-- DOCUMENT EXCERPT start --
Lesson 13: UML and C++
13.1 An Overview of UML
What is UML?
UML, Unified Modeling Language, is a standard notation for modeling real-world objects as a first step in developing an object-oriented program. It describes one consistent language for specifying, visualizing, constructing, and documenting the artifacts of software systems. UML is not a programming language, and it can be described as the successor of object-oriented (OO) analysis and design.
An object contains both data and methods that control the data. The data represents the state of the object. A class describes an object, and they also form a hierarchy to model the real-world system. The hierarchy is represented as inheritance, and the classes can also be associated in different ways as per the requirement.
Objects are the real-world entities around us, and basic concepts such as abstraction, encapsulation, inheritance, and polymorphism can all be represented using UML.
UML is powerful enough to represent all the concepts that exist in object-oriented analysis and design. UML diagrams are representations of object-oriented concepts only. Thus, before learning UML, it becomes important to understand the OO concept in detail.
Following are some fundamental concepts of the object-oriented world −
- Objects − Objects represent an entity and the basic building block.
- Class − Class is the blueprint of an object.
- Abstraction − Abstraction represents the behavior of a real-world entity.
- Encapsulation − Encapsulation is the mechanism of binding the data together and hiding them from the outside world.
- Inheritance − Inheritance is the mechanism of making new classes from existing ones.
- Polymorphism − It defines the mechanism to exists in different forms.
OO Analysis and Design
OO can be defined as an investigation, and to be more specific, it is the investigation of objects. Design means the collaboration of identified objects.
Thus, it is important to understand the OO analysis and design concepts. The most important purpose of OO analysis is to identify objects of a system to be designed. This analysis is also done for an existing system. Now an efficient analysis is only possible when we are able to start thinking in a way where objects can be identified. After identifying the objects, their relationships are identified, and finally, the design is produced.
The purpose of OO analysis and design can be described as −
- Identifying the objects of a system.
- Identifying their relationships.
- Making a design, which can be converted to executables using OO languages.
There are three basic steps where the OO concepts are applied and implemented. The steps can be defined as
The above three points can be described in detail as −
- During OO analysis, the most important purpose is to identify objects and describe them in a proper way. If these objects are identified efficiently, then the next job of design is easy. The objects should be identified with responsibilities. Responsibilities are the functions performed by the object. Each and every object has some type of responsibility to be performed. When these responsibilities have collaborated, the purpose of the system is fulfilled.
- The second phase is OO design. During this phase, emphasis is placed on the requirements and their fulfillment. In this stage, the objects are collaborated according to their intended association. After the association is complete, the design is also complete.
- The third phase is OO implementation. In this phase, the design is implemented using OO languages such as Java, C++, etc.
-- DOCUMENT EXCERPT end --
-- INFORMATION PROVIDED start --
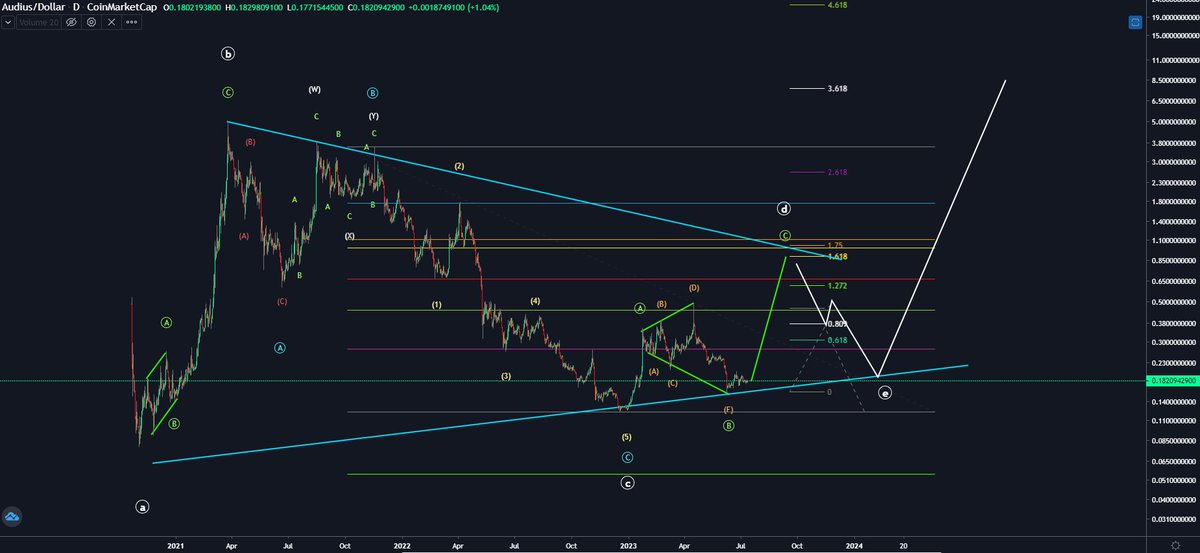The image size is (1200, 553).
Task: Click the 2024 label on time axis
Action: click(854, 545)
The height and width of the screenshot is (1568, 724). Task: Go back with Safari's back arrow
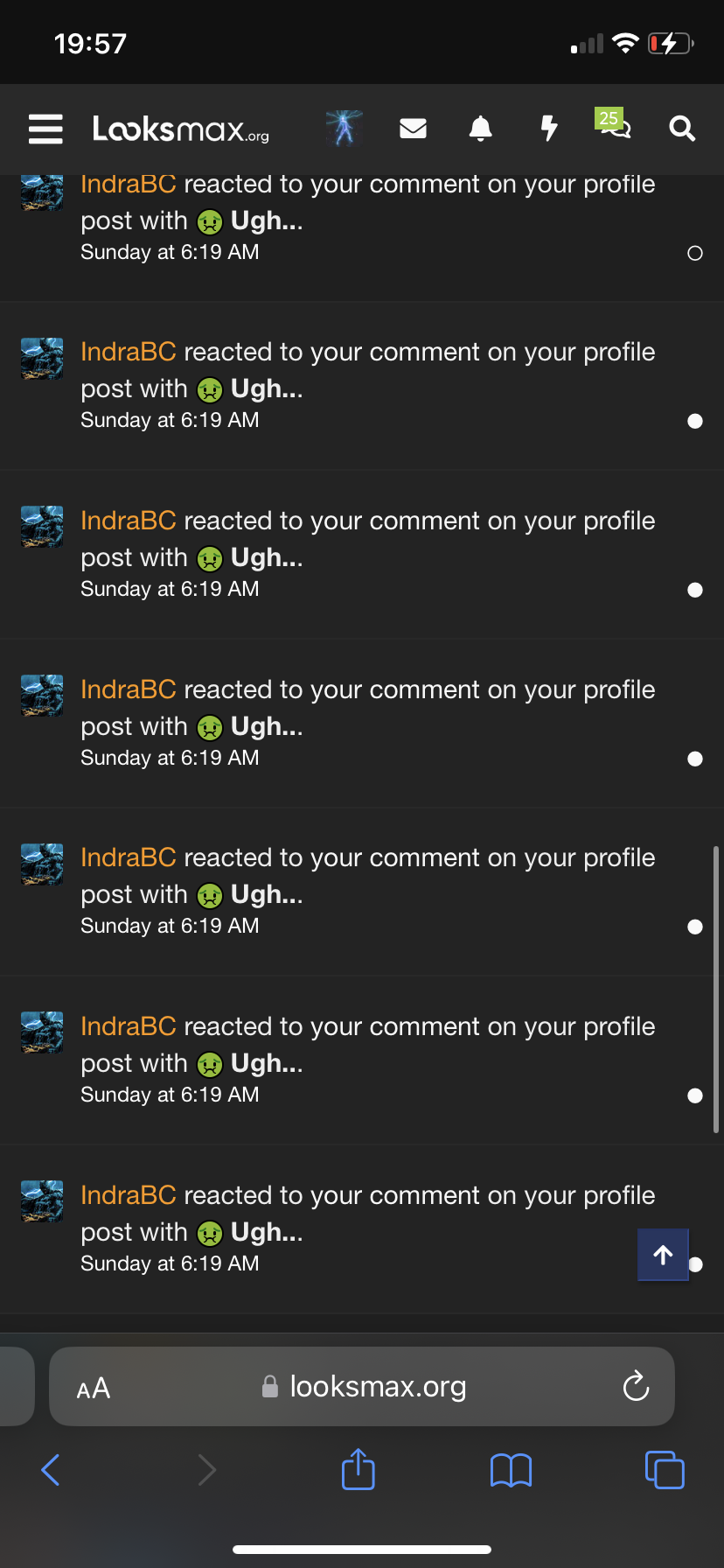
-- INFORMATION PROVIDED end --
### WORK TO DO
(a) In the UML lesson, what does the data of an object represent?
(b) List the fundamental concepts of the object-oriented world that the UML lesson names in its bulleted list.
(c) Carry the UML lesson forward from its last sentence.
The material after the UML lesson comes from a separate source.

### FINAL ANSWERS
(a) The data represents the state of the object.

(b) Objects, Class, Abstraction, Encapsulation, Inheritance, Polymorphism

(c)
Role of UML in OO Design
UML is a modeling language used to model software and non-software systems. Although UML is used for non-software systems, the emphasis is on modeling OO software applications. Most of the UML diagrams discussed so far are used to model different aspects such as static, dynamic, etc. Now whatever be the aspect, the artifacts are nothing but objects.
If we look into the class diagrams, object diagrams, collaboration diagrams, interaction diagrams, all would basically be designed based on the objects.
Hence, the relation between OO design and UML is very important to understand. The OO design is transformed into UML diagrams according to the requirement. Before understanding the UML in detail, the OO concept should be learned properly. Once the OO analysis and design are done, the next step is very easy. The input from OO analysis and design is the input to UML diagrams.
13.2 UML Blocks
s UML describes the real-time systems; it is very important to make a conceptual model and then proceed gradually. The conceptual model of UML can be mastered by learning the following three major elements −
- UML building blocks
- Rules to connect the building blocks
- Common mechanisms of UML
This session describes all the UML building blocks. The building blocks of UML can be defined as −
Things are the most important building blocks of UML. Things can be −
- Structural Things
- Behavioral Things
- Grouping Things
- Annotation Things
Structural things define the static part of the model. They represent the physical and conceptual elements. Following are the brief descriptions of the structural things.
Class − Class represents a set of objects having similar responsibilities.
The relationship is another most important building block of UML. It shows how the elements are associated with each other, and this association describes the functionality of an application.
- Unidirectional Association
- Unidirectional Association
Objects are often associated with or related to, other objects. When you model associations in UML class diagrams, you show them as a thin line connecting two classes, as you see in Figure __ Associations can become quite complex; consequently, you can depict some things about them on your diagrams. The label, which is optional, although highly recommended, is typically one or two words describing the association. For example, professors instruct seminars.
|0..1||Zero or one|
|0..*||Zero or more|
|1..*||One or more|
|n||Only n (where n > 1)|
|0..n||Zero to n (where n>1)|
|1..n||One to n (where n>1)|
Dependency is a relationship between two things in which change in one element also affects the other. A dependency is generally shown as a dashed arrow pointing from the client (dependent) at the tail to the supplier (provider) at the arrowhead. The arrow may be labeled with an optional stereotype and an optional name. Because the direction of the arrow goes opposite to what we would normally expect, I usually stereotype it as client «depends on» supplier.
Generalization can be defined as a relationship that connects a specialized element with a generalized element. It basically describes the inheritance relationship in the world of objects.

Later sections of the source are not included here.